# TASKS FOR THIS EXERCISE
**1)** Answer these questions using the text on marriage retreats.
(a) How often does the couple get to date these days?
(b) Whom did the writer leave home for the getaway?
(c) For what kind of marriages does the writer say these retreats aren't only meant?
**2)** Translate this sentence from the text on marriage retreats into Spanish: "We all need to be equipped to be better spouses."
**3)** Decide whether each statement agrees with the text on marriage retreats, and support each answer with the deciding words from the text.
(a) The getaway was a short date.
(b) No one is immune to temptation.
(c) The writer brought the kids along to the getaway.

# DOCUMENT TEXT
--- Begin ---
Attending seminars and retreats are a great investment in our marriage. If King showed me that I am his priority by making sure we attended the getaway, I realize that I showed him that he is my priority by leaving the kids home*. I’m so glad I did. These days, we get to date once or twice a month, from mostly quickies to regular ones. The getaway was a long, lovely, fun and purposeful date.
I believe that these retreats aren’t only for troubled marriages. Yes, it is a great way to open the door to have those crucial conversations, to resolve issues, to forgive and heal, to reconnect, to rekindle the passion. But we don’t need to wait for our marriages to be in trouble before we start taking care of it. Invest in your marriage early. We all have issues anyway. None of us is immune to temptation or to acting like humans. We all need to be equipped to be better spouses. Let’s keep our marriages strong early on.
--- End ---
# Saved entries
--- Begin ---
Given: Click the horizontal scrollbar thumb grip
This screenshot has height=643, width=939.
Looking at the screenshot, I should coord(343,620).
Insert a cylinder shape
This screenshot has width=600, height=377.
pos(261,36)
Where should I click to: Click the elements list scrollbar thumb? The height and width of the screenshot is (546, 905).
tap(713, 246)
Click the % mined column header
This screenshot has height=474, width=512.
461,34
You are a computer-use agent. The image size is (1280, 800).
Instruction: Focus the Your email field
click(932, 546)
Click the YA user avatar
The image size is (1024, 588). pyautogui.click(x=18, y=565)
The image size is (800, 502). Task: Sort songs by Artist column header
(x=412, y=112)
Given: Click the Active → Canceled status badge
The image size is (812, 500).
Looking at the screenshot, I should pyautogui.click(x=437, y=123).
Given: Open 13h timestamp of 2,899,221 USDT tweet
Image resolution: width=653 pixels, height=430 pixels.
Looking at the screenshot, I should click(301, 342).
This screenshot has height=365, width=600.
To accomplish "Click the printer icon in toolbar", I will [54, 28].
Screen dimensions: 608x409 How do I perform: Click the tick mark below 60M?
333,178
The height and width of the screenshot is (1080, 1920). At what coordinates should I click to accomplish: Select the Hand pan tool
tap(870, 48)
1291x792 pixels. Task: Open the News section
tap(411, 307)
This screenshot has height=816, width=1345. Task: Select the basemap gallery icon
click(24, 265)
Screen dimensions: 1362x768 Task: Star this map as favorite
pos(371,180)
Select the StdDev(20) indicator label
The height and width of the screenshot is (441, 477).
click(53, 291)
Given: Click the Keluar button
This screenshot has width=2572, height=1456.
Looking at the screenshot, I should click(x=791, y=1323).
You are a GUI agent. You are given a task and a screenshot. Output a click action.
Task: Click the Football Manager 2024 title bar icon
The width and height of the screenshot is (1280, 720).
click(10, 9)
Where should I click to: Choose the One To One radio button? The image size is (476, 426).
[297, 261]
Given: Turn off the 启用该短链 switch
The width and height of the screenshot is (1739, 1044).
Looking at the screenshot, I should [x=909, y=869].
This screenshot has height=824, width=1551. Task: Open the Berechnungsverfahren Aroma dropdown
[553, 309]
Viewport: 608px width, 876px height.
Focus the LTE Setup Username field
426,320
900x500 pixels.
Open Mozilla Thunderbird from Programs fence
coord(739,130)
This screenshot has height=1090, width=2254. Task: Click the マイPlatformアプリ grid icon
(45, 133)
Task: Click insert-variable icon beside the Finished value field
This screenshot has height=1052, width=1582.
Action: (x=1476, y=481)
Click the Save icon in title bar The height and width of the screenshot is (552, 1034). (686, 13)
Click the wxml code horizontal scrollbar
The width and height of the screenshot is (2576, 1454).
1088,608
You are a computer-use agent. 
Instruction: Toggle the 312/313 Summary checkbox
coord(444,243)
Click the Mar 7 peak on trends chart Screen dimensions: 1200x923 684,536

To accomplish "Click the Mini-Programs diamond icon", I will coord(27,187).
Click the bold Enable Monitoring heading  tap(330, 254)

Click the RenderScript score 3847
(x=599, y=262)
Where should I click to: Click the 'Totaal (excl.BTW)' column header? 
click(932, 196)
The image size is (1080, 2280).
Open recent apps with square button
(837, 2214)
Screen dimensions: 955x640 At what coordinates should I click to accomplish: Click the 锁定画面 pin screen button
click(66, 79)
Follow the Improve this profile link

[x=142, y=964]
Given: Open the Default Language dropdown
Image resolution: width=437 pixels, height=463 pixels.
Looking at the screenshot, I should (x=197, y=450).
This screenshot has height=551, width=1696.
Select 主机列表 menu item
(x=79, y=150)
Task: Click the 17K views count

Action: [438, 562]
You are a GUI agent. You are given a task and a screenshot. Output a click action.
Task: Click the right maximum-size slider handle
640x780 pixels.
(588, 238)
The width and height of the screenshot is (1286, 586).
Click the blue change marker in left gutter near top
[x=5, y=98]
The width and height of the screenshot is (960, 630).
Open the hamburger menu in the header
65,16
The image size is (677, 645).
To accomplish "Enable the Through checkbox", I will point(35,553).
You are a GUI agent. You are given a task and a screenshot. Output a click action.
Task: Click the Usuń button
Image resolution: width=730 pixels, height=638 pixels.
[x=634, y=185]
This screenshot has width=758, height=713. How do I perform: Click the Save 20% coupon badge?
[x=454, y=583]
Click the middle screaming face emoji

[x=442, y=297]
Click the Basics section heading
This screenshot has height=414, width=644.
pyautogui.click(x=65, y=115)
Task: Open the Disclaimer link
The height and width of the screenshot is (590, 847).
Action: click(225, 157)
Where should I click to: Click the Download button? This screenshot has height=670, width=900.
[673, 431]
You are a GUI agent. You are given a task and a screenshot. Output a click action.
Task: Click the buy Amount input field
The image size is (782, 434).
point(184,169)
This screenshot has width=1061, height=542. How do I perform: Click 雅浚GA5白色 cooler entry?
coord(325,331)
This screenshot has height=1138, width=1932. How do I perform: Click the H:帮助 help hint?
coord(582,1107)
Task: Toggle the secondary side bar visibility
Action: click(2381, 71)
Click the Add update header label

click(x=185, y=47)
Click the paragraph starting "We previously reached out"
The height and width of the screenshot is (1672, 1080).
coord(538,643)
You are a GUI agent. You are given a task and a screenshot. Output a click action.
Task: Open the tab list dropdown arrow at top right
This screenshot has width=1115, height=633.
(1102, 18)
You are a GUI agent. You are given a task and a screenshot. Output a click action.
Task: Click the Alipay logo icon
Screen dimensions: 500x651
--- End ---
# SOLUTIONS BY TASK
**1)**
(a) Once or twice a month
(b) The kids
(c) Troubled marriages

**2)** Todos necesitamos estar preparados para ser mejores cónyuges.

**3)**
(a) No: "The getaway was a long, lovely, fun and purposeful date."
(b) Yes: "None of us is immune to temptation or to acting like humans."
(c) No: "leaving the kids home"